What needs to be done:
Give the listing again exactly, omitting its images.

Start of Entries supplied

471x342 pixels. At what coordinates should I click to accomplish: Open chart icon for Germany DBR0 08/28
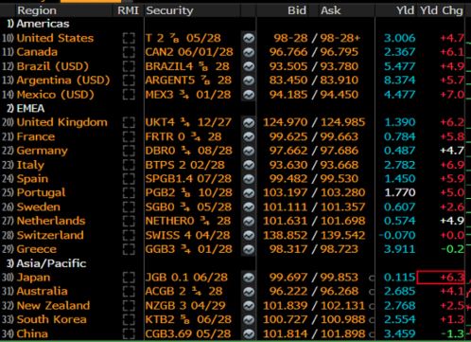coord(249,151)
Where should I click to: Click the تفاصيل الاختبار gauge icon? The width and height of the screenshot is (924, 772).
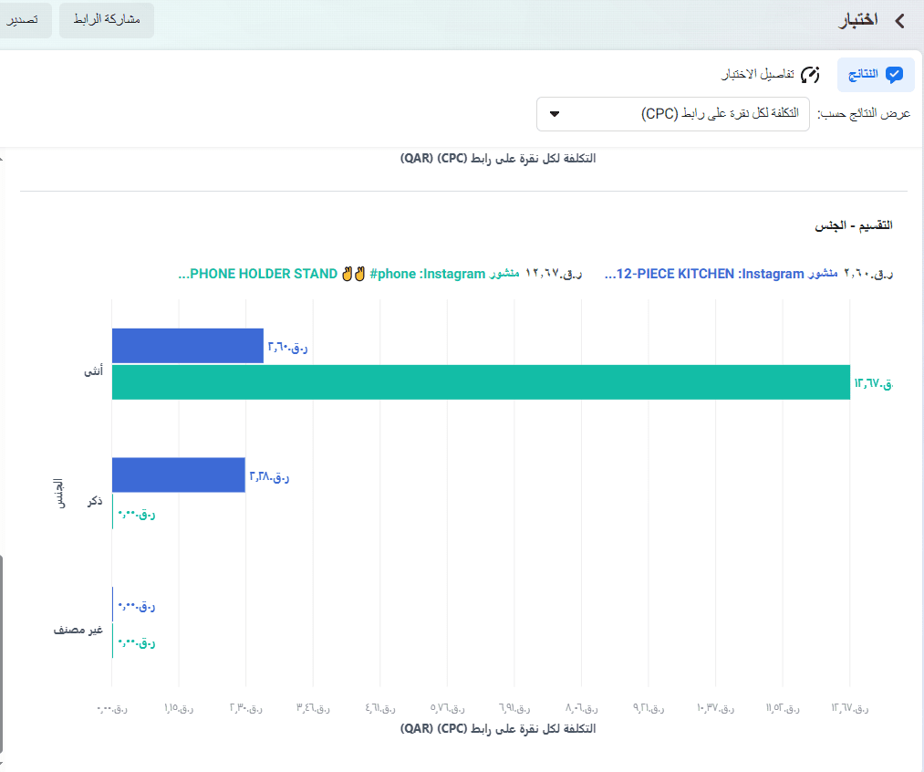tap(810, 75)
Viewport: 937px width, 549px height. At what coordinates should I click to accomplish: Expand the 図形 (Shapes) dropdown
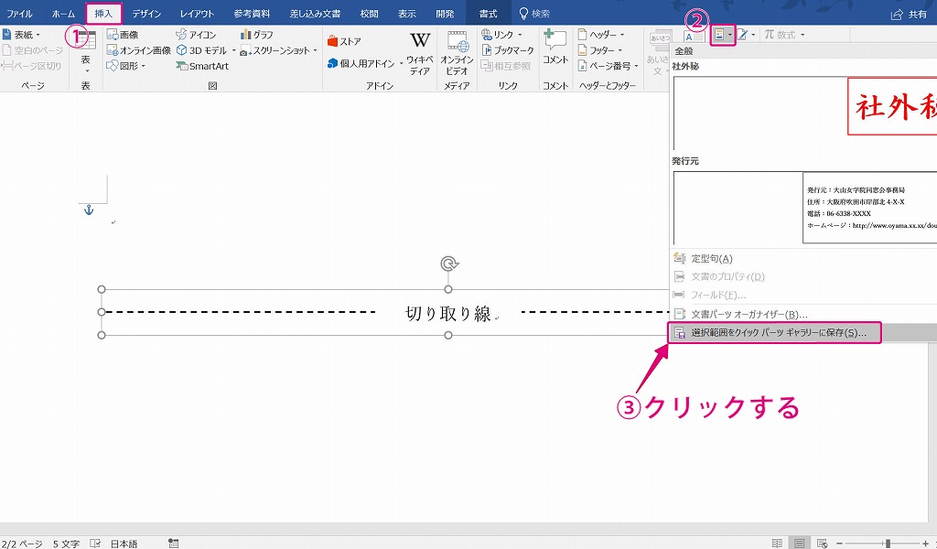[129, 66]
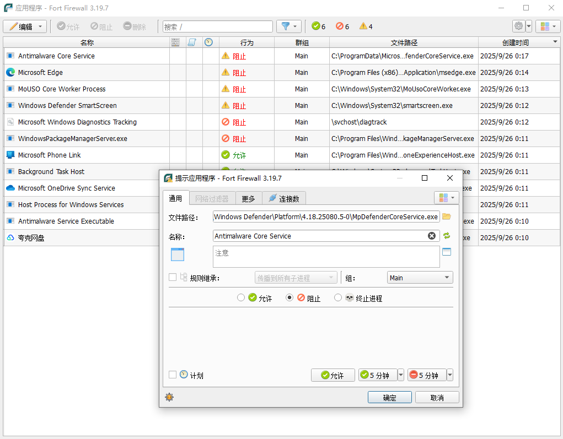Click the large application icon left of notes
The width and height of the screenshot is (563, 439).
click(x=178, y=254)
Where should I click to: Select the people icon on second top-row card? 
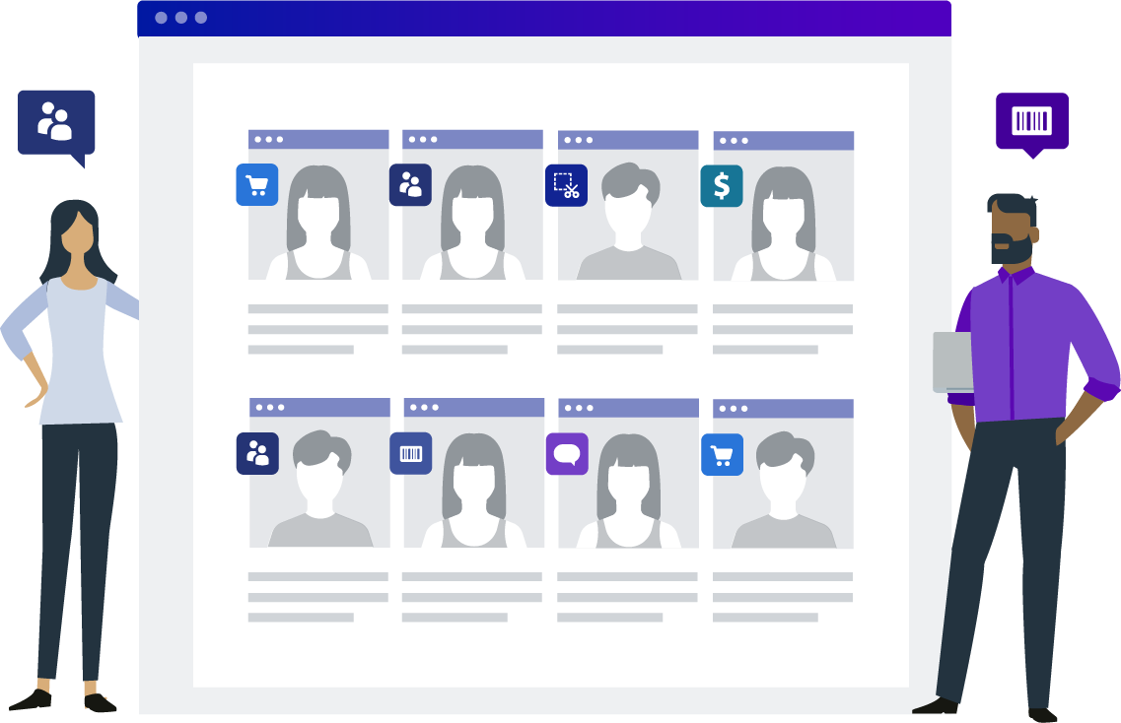[x=410, y=185]
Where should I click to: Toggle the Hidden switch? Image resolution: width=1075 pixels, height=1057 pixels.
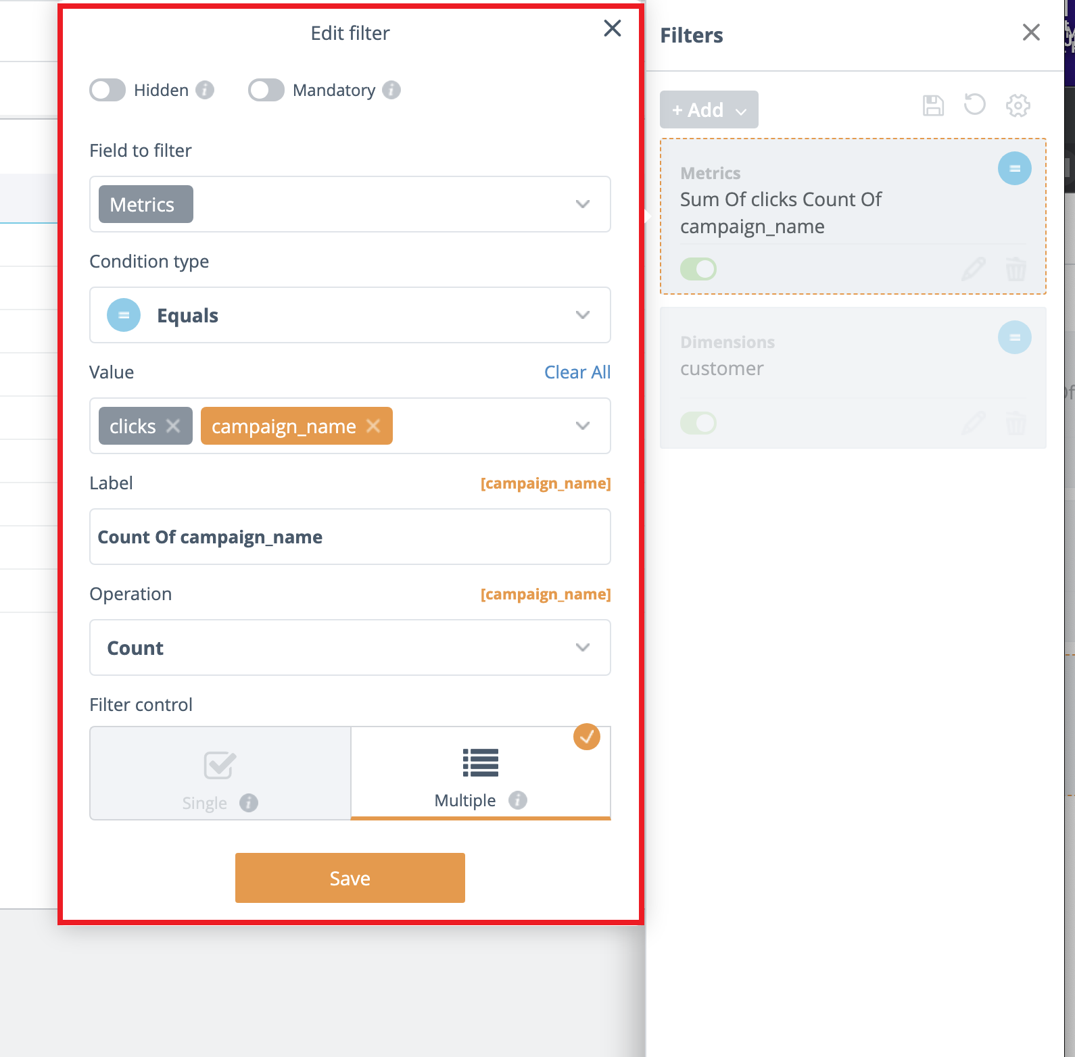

End of Entries supplied

Response to the exercise:
471x342 pixels. At what coordinates should I click to accomplish: Open chart icon for Germany DBR0 08/28
coord(249,151)
Where should I click to: Click the تفاصيل الاختبار gauge icon? The width and height of the screenshot is (924, 772).
tap(810, 75)
Viewport: 937px width, 549px height. At what coordinates should I click to accomplish: Expand the 図形 (Shapes) dropdown
[129, 66]
Click the large application icon left of notes
The width and height of the screenshot is (563, 439).
click(x=178, y=254)
Where should I click to: Select the people icon on second top-row card? 
[x=410, y=185]
Where should I click to: Toggle the Hidden switch? Image resolution: width=1075 pixels, height=1057 pixels.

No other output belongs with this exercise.